In the media in this society, magazines, books and television shows and movies, portray or ‘orientalize’ non-westerners more so than offering unbiased portrayals. I agree with Said, “Arabs are only shown in large numbers. No individuality, no personal characteristics or experiences (823).” This is an image always portrayed by the American media, like popular media networks that create this illusion that they are being unbiased. If the media were being unbiased they would portray the personalities or individual Arabs and talk about the culture and ways of the Arab world. The only time Arabs are shown on the news is in relation to war and political upheavals. Like Said said “most of the pictures represent mass range misery or irrational…gestures (823).” Only European Americans and even Europeans who are not living within supposedly US borders are usually portrayed as having their own personality and own individual experiences. Even African Americans, Native Americans, Asian Americans who live within the American border, are not portrayed as having individual personalities the way the European American is portrayed. Instead like the Arab, the supposedly ‘ethnic’ subpopulations of the US are portrayed always in large masses and in large groups.
Subpopulations in the US are always portrayed from the point of view of the European American who may have one-sided and stereotypical views of subpopulations that are non-white or of non- European decent whether they are conscious of it or not.

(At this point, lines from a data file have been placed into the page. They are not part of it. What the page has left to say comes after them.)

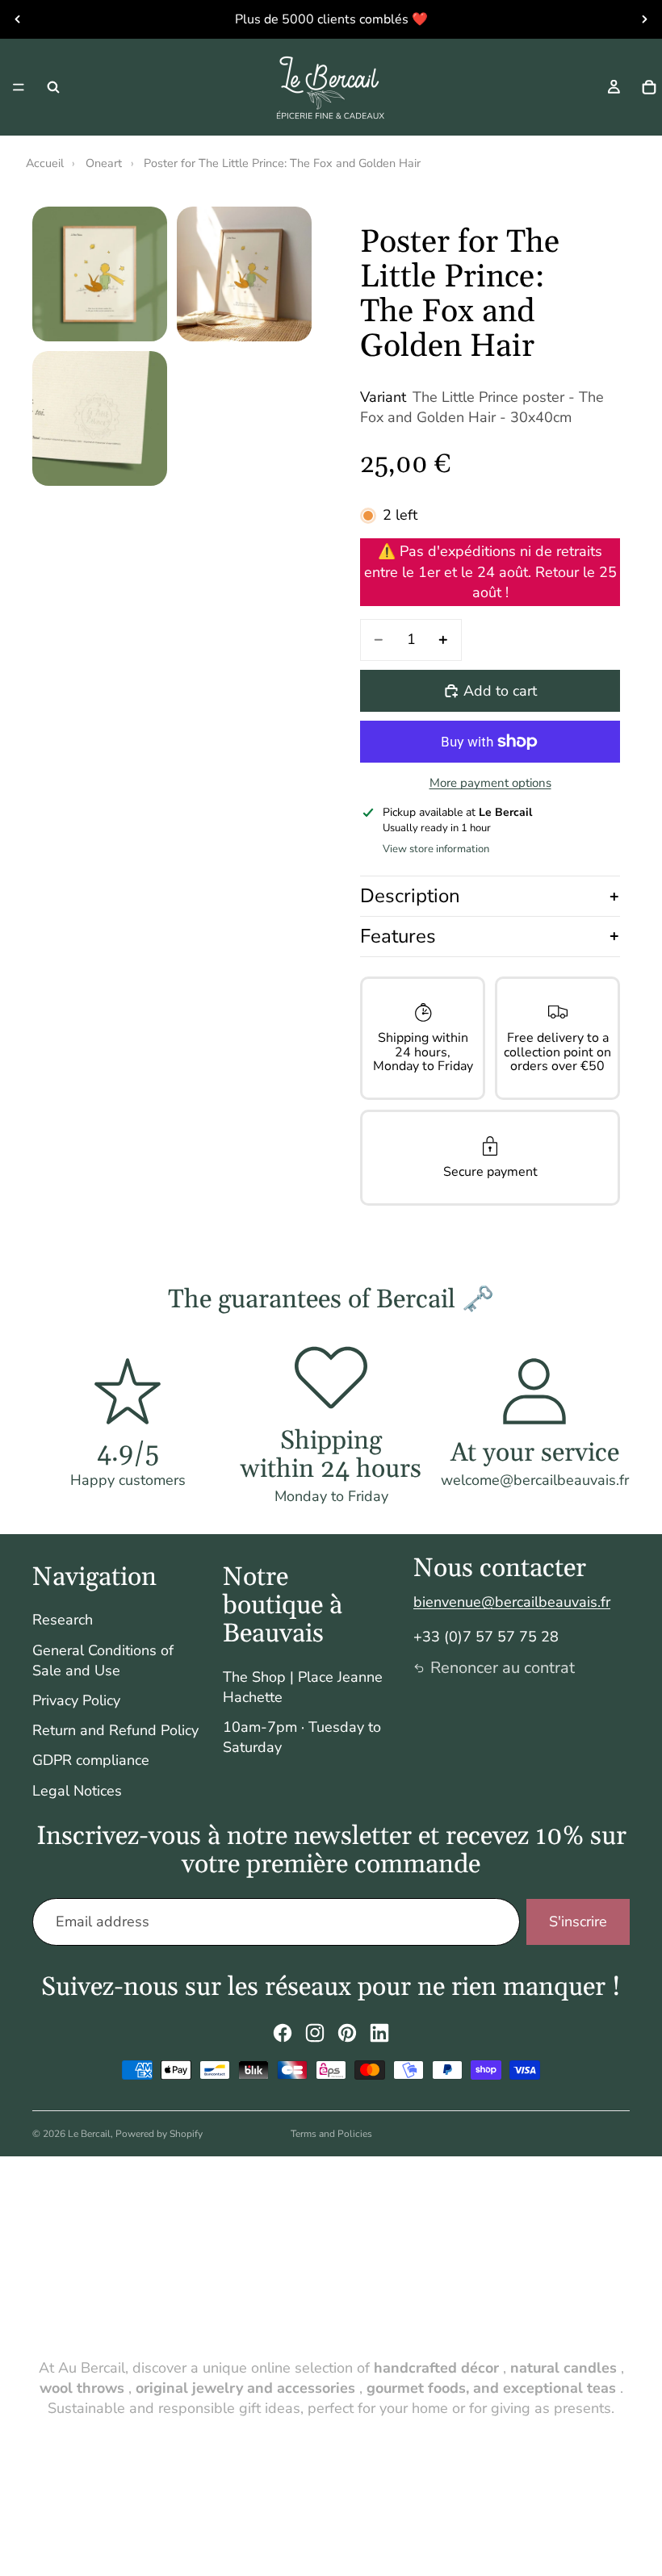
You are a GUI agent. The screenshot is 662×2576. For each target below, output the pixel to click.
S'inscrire (578, 1921)
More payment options (490, 783)
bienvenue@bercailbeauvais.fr (511, 1602)
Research (62, 1619)
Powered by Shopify (159, 2133)
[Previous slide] (18, 19)
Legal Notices (77, 1790)
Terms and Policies (331, 2133)
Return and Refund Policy (115, 1730)
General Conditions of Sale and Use (103, 1660)
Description (410, 896)
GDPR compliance (90, 1760)
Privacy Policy (76, 1700)
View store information (436, 849)
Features (398, 936)
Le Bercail (89, 2133)
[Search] (53, 87)
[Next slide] (644, 19)
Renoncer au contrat (502, 1668)
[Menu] (18, 87)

The European American or European are sometimes generally portrayed as being ‘cultureless’ and ‘raceless’ and not as having their own point of view but having a view that is seen by their own way of life, as universal, just and right while other groups that are not European decent are portrayed as having a culture and a race. Mostly the former group is always portrayed as uncivilized, underdeveloped, and inferior, sometimes evil, and treacherous by the mass media. People get their perception of Arabs from the media and this becomes like a cycle, stereotype and prejudices thus remains intact.

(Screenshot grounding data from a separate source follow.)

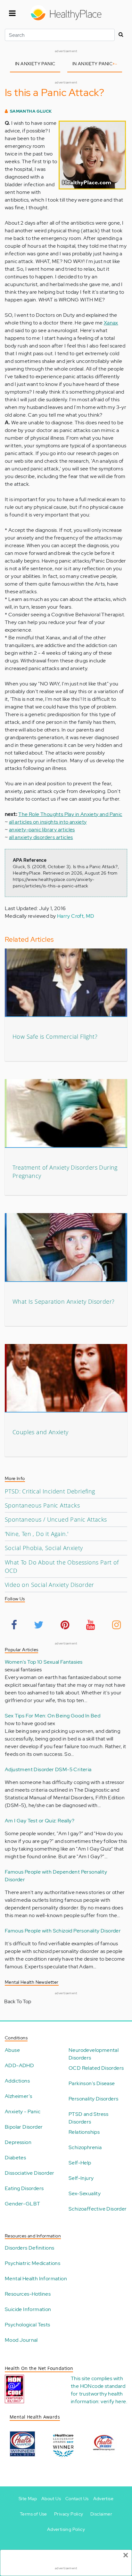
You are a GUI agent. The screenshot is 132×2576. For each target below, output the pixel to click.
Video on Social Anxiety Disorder (49, 1584)
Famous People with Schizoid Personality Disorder (63, 1930)
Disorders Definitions (29, 2247)
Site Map (28, 2498)
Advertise (103, 2498)
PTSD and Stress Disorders (88, 2118)
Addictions (17, 2080)
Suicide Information (28, 2309)
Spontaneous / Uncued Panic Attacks (56, 1519)
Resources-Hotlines (28, 2294)
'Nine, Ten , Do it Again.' (36, 1534)
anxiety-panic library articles (42, 829)
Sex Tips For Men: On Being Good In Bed (52, 1715)
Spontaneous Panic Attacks (42, 1505)
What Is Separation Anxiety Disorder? (63, 1301)
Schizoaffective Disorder (98, 2208)
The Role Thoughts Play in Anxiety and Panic (70, 814)
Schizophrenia (85, 2147)
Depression (18, 2142)
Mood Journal (21, 2340)
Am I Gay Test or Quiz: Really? (39, 1820)
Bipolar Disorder (24, 2127)
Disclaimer (101, 2514)
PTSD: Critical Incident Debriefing (50, 1491)
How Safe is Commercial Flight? (54, 1036)
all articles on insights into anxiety (48, 822)
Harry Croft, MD (76, 916)
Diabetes (15, 2157)
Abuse (12, 2050)
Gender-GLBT (22, 2203)
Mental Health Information (36, 2278)
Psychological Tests (27, 2324)
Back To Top (17, 2001)
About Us (51, 2498)
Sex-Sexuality (85, 2193)
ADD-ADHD (19, 2065)
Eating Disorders (24, 2188)
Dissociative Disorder (29, 2173)
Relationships (84, 2132)
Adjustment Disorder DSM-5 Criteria (48, 1769)
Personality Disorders (93, 2098)
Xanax (111, 322)
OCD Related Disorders (96, 2068)
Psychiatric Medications (32, 2263)
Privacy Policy (68, 2514)
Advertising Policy (66, 2529)
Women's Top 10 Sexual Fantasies (43, 1662)
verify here (113, 2401)
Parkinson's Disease (92, 2083)
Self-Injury (81, 2178)
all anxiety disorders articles (41, 837)
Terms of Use (33, 2514)
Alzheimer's (18, 2096)
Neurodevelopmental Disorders (94, 2054)
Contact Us (77, 2498)
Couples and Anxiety (40, 1432)
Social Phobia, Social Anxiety (44, 1548)
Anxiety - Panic (22, 2111)
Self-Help (80, 2162)
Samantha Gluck (31, 111)
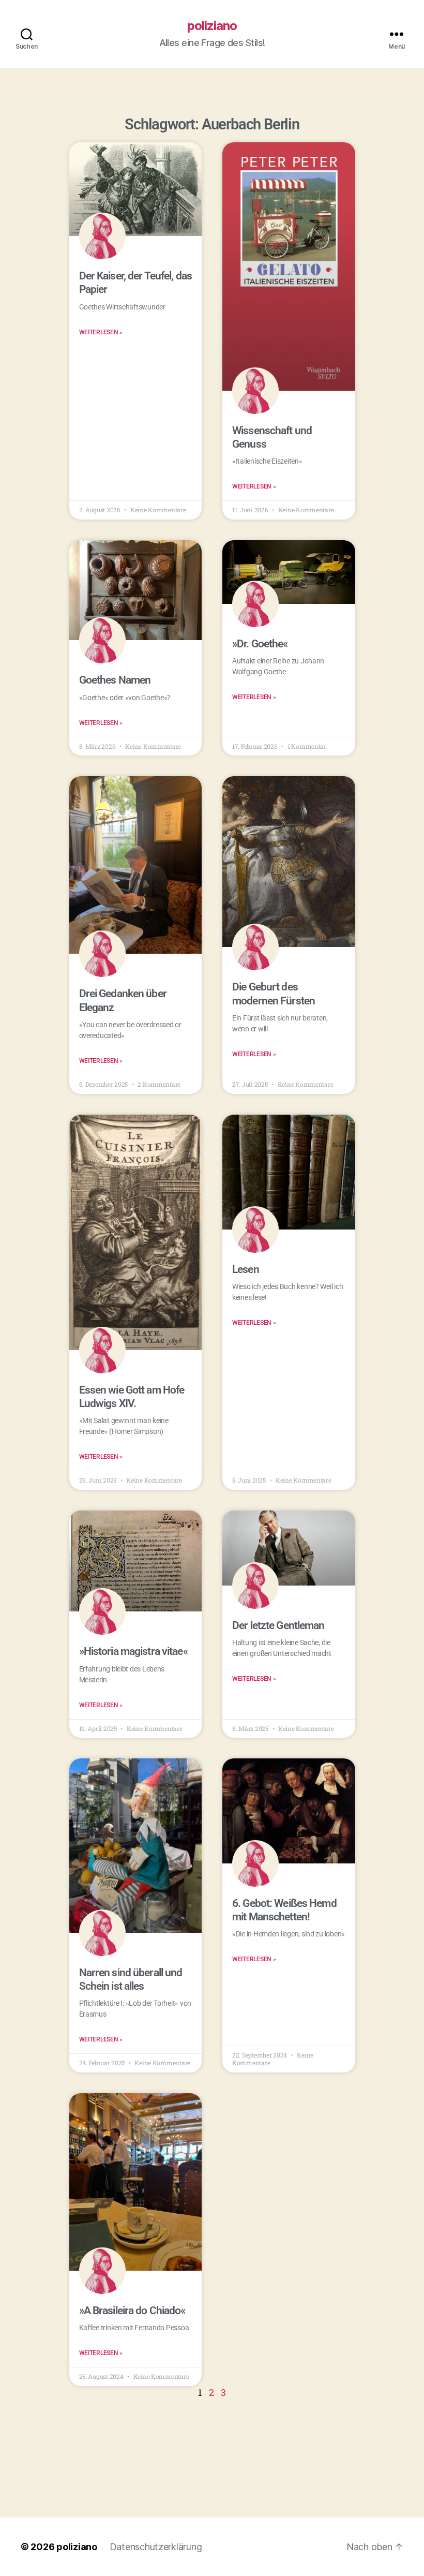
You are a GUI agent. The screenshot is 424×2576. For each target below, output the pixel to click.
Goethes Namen (115, 680)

The book Orientalism by Said, states that before the attacks on the US on September 11, 2000, the Arab was portrayed in “simplistic stereotypical terms.” In television and films” the Arab was portrayed as an “oversexed savage, a treacherous, if clever, marauder or an oil sheik (824)” who regardless of being seen as ‘inferior,’ lacking “intelligence” or being “uncivilized” and backwards was able to make the West feel as if they are lacking in something that their culture and lifestyle says that they should have and control, such as oil. One hundred million people are seen as all the same despite being located in different regions of the world, always portrayed in large numbers, and seen as being one and the same persons.
Academic knowledge and discourse legitimize colonial rule through its vocabularies and images. Even today while Britain for example, no longer has colonies in almost half of the globe, the effects of colonial rule still rings true today. The countries are seen as having the language of their colonizer as the formal language. People in these previously colonized countries may view themselves as in the way their colonizers viewed them. For example, in Jamaica now there is a phenomenon called “the bleaching” in which people who are dark skinned do not see themselves as beautiful so do things to make their skin seem lighter. This is apparently a result of slavery and colonialism in which to be white and fair was seen as superior and to be black was seen as inferior and subject to the slavery. Even in the media today, problems that occur in countries are sometimes portrayed as having only to do with the third world countries and nothing to do with Western Europe and the United States.